Using Quality Improvement Methods to Implement an Individualized Home Pain Management Plan for Children with Sickle Cell Disease


 

METHODS

Setting

Cincinnati Children’s Hospital Medical Center is a nonprofit pediatric medical center with 587 inpatient beds in Ohio providing acute and chronic care for children in Southern Ohio, Northern Kentucky, and Southeastern Indiana. The center’s Comprehensive Sickle Cell Center provides comprehensive care to approximately 280 children with SCD in the region from birth to 21 years of age. The medical center is the only major pediatric inpatient facility in the tri-state area. Greater than 75% of the SCD patients at our center live within a 15-mile radius, therefore, essentially all ED visits and hospitalizations for our patients occur at our center.

Participants

Patients were eligible for the intervention if they met the following criteria: (1) a diagnosis of SCD documented in the EMR (Epic Systems), (2) 5 years to 21 years of age, and (3) attendance of an outpatient visit in the Comprehensive Sickle Cell Center on or after January 2012 ( Table 1 ). We did not target children younger than 5 years of age because data on our patients’ ED use showed that the majority of the younger children with SCD did not have ED visits for pain only (only 6 of 132 visits during a 12-month period).

Improvement Team

The core QI team consisted of multidisciplinary health care providers with experience caring for patients with SCD, including 3 SCD nurse care managers, 2 physicians, 2 PhD psychologists, 4 nurse practitioners, a QI consultant, and a data analyst. Additional support and suggestions were received from other SCD team members (eg, social workers, school interventionists). The core QI multidisciplinary team met weekly to design and test the intervention and implementation process.

Intervention

The intervention consisted of the following elements: (1) pre-visit review to identify eligible patients needing a new or updated home pain management plan; (2) family completion of a pain assessment tool; (3) review of pain assessment tool by SCD team; (4) development of collaborative home plan with family and the medical team; (4) integration of nonpharmacological strategies into the home plan (developed with the psychologist); (5) printed copy of the plan for family to take home; (6) documentation of HPMP in the EMR ( Table 2 ); and, (7) a follow-up phone call for eligible patients with ED or urgent care visits for uncomplicated SCD pain by the nurse care manager.

Implementation

Each week the data analyst generated a list of eligible patients with ICD-9 diagnostic codes for SCD using SQL (structured query language) to extract the data from the EMR (Table 1). The SCD nurse care managers reviewed the list and notified the team of those patients needing a pain assessment and updated HPMP during the daily pre-clinic patient review rounds each morning.
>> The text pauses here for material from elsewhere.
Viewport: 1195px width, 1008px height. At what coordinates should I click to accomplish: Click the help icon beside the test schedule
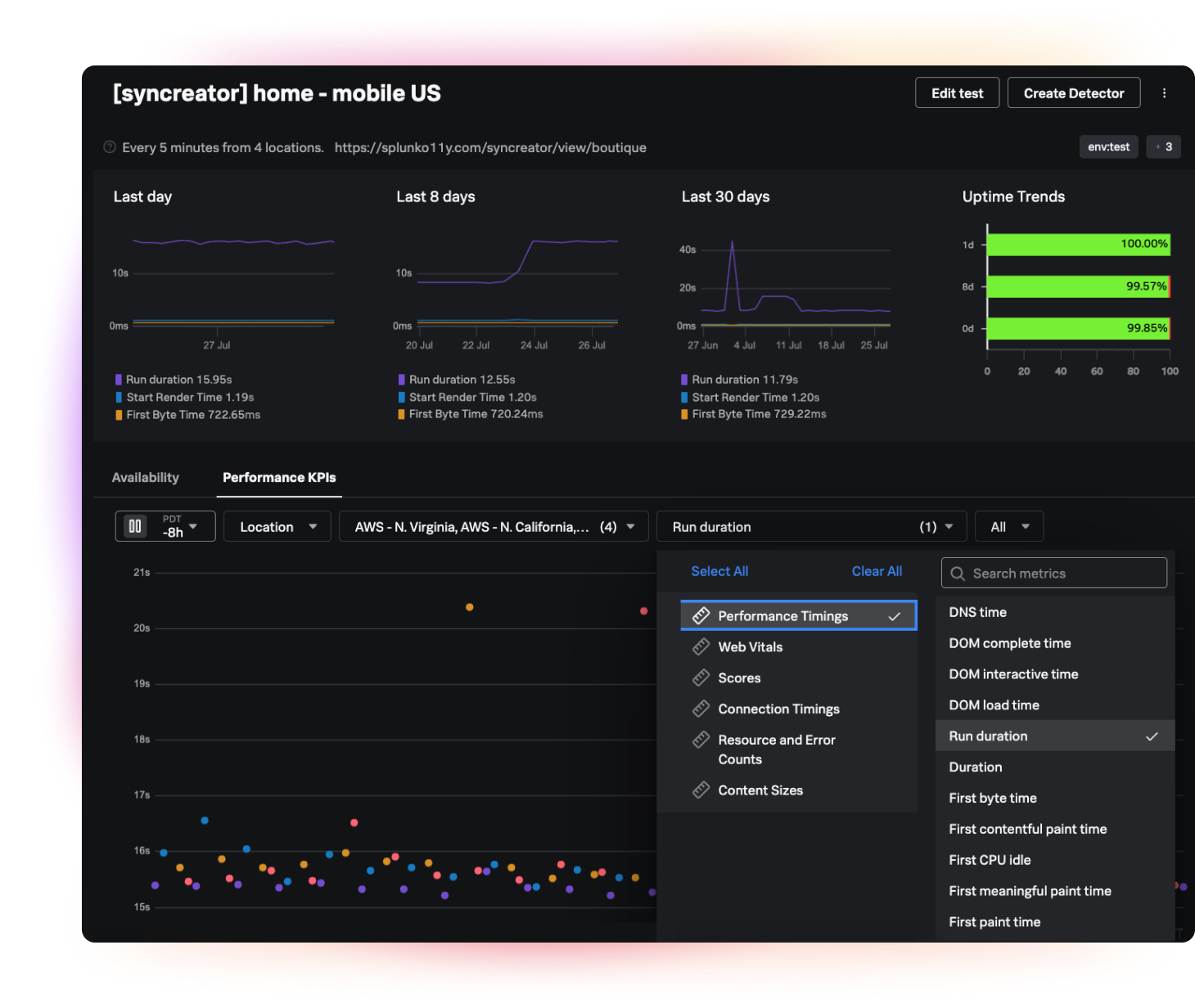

The provider seeing the patient that day facilitated the patient and family’s completion of the pain assessment tool. The pain assessment tool consisted of 13 items and measured recent illnesses or transfusions, patient’s pain location, intensity, associated symptoms, potential triggers, and the impact of the pain on quality of life (missed days of school/work). In addition, the patient’s current pain management strategies, perceived effectiveness of those strategies, and analgesics available at home was recorded.